══ DATA RECORDS

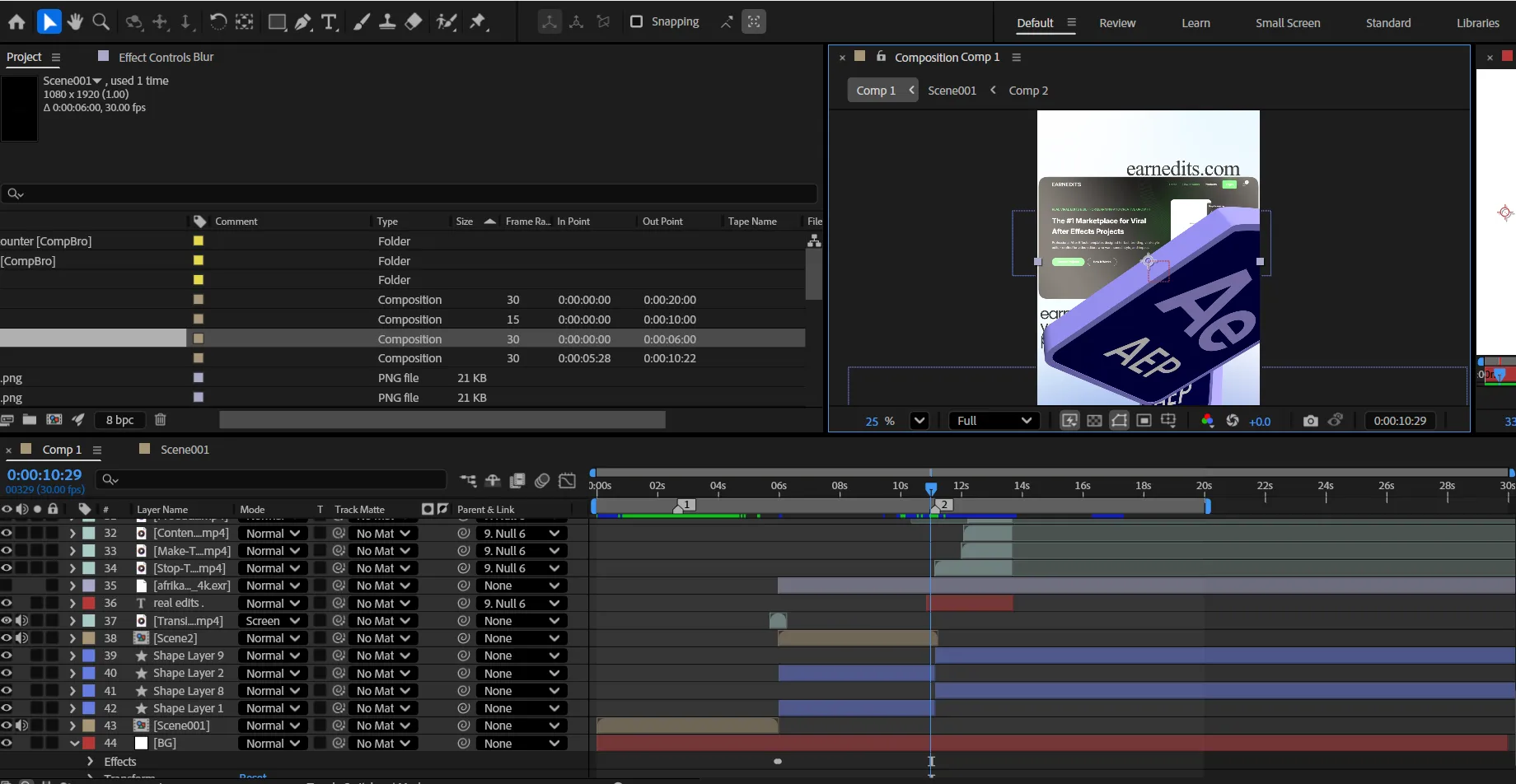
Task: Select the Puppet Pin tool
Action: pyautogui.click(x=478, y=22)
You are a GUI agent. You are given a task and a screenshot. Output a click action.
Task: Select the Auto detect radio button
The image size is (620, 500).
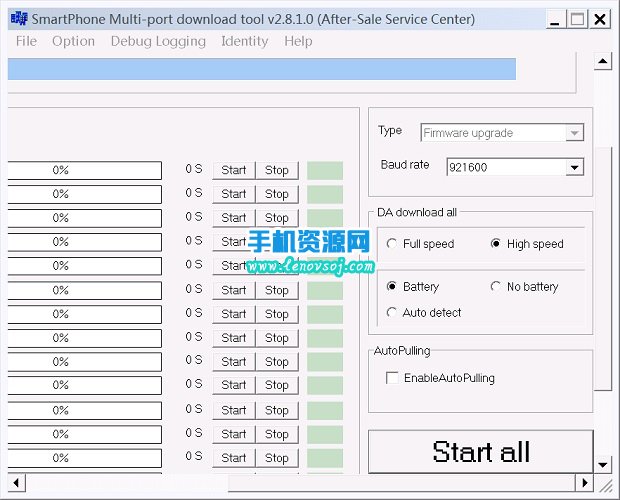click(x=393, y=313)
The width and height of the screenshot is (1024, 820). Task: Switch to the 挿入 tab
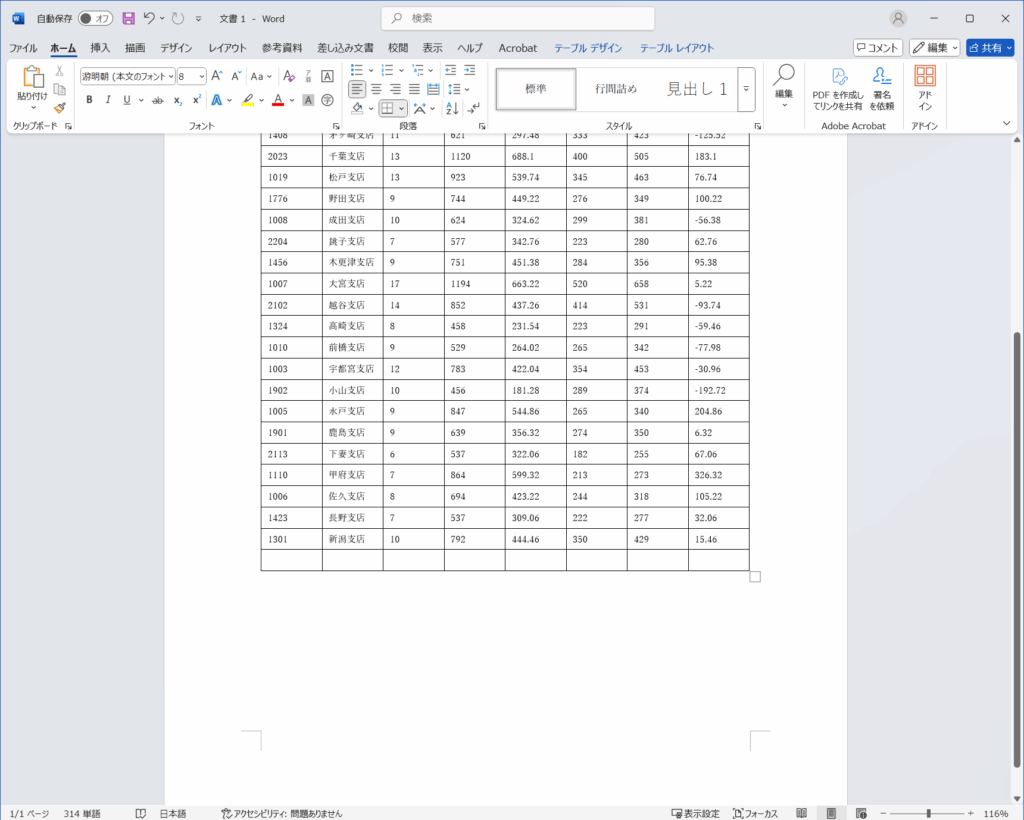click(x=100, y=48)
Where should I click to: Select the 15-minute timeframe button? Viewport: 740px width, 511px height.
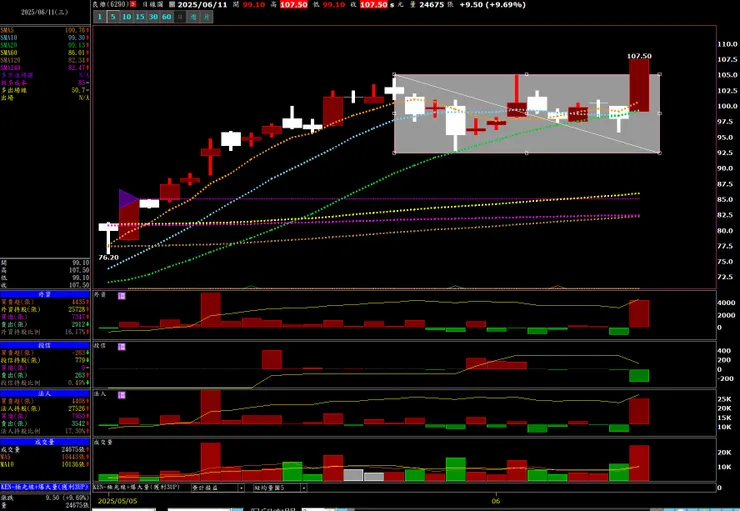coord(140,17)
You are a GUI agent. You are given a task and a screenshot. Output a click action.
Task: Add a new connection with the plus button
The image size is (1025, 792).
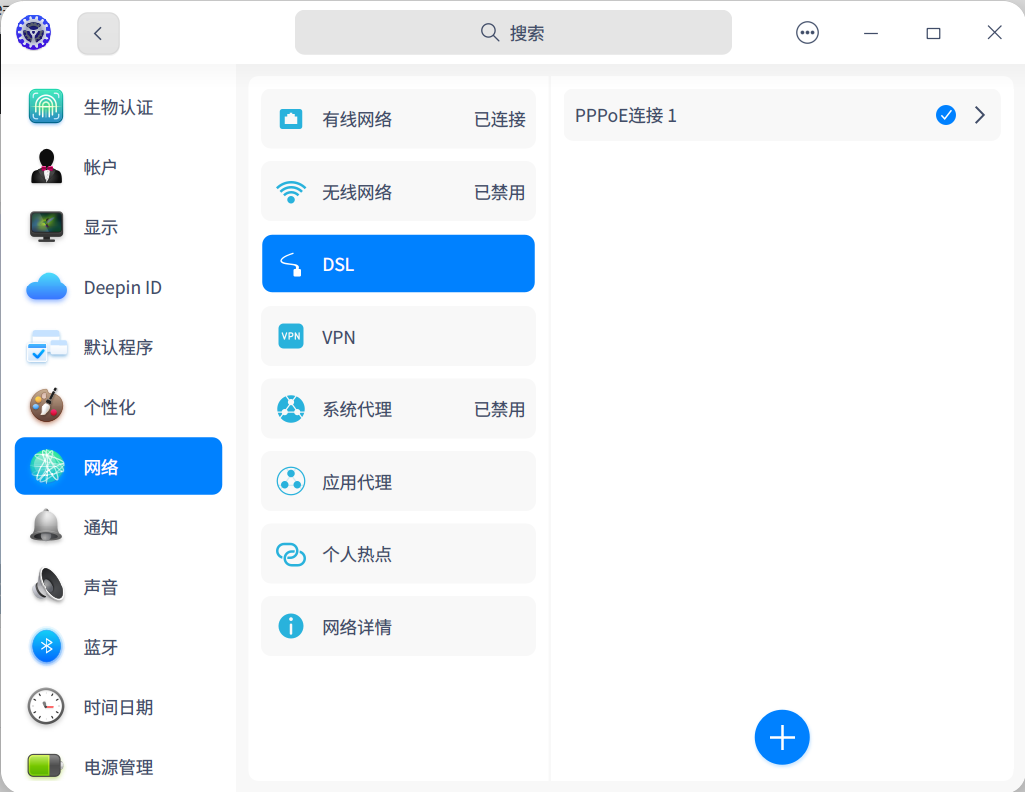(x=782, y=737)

════
══ DATA RECORDS

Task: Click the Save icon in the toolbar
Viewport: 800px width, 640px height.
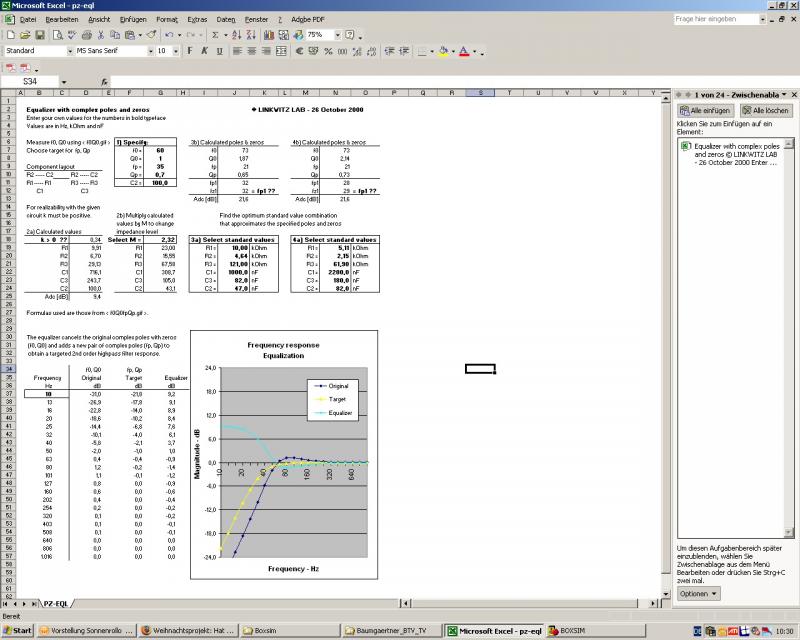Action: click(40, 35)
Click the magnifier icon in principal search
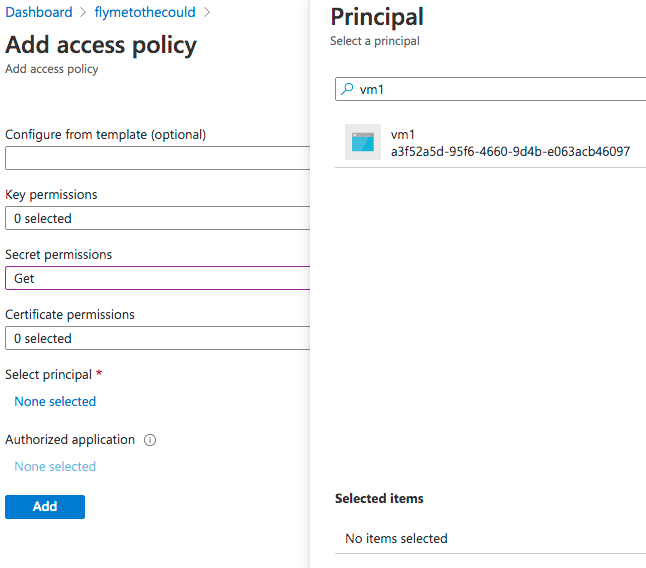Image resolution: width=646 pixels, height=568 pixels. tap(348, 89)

════

**WHAT YOU HAVE TO DO**
Everything from the line above that contains "Task: Select the Auto detect radio button" down to the line that contains "Task: Add a" must be reproduced exactly, both ends included. Omit the pictures.

**RESPONSE AREA**
Task: Select the Auto detect radio button
The image size is (620, 500).
click(x=393, y=313)
The width and height of the screenshot is (1024, 820). Task: Switch to the 挿入 tab
click(x=100, y=48)
Where should I click to: Select the 15-minute timeframe button? Viewport: 740px width, 511px height.
coord(140,17)
You are a GUI agent. You are given a task and a screenshot. Output a click action.
Task: Add a new connection with the plus button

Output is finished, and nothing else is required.